Directions for this task:
Filter the entries for the word "resolution". Copy each line that has it.

Provided records:
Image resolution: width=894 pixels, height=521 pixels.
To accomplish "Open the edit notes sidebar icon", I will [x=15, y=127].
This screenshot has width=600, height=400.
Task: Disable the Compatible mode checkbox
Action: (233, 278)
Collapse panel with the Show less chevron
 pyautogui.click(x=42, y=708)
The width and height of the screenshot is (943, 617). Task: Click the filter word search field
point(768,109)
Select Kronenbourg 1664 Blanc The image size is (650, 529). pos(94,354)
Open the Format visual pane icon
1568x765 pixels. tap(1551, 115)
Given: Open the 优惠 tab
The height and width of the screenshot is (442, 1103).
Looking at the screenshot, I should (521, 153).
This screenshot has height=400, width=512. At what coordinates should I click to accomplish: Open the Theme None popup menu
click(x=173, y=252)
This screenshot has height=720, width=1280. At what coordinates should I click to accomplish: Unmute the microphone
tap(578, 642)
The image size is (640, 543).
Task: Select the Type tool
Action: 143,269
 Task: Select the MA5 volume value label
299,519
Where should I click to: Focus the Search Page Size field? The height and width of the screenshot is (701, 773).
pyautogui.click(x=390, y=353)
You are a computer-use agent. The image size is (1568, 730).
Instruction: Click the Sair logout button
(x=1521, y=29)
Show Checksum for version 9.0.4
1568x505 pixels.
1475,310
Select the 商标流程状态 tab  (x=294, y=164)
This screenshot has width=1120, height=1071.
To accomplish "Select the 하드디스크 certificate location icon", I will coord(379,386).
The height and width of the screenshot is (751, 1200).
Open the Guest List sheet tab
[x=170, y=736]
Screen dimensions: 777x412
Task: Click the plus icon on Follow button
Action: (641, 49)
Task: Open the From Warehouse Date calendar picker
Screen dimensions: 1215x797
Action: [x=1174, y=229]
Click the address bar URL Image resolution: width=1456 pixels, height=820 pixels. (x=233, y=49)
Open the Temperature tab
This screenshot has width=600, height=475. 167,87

Output for this task:
Image resolution: width=894 pixels, height=521 pixels.
Click the address bar URL Image resolution: width=1456 pixels, height=820 pixels. (x=233, y=49)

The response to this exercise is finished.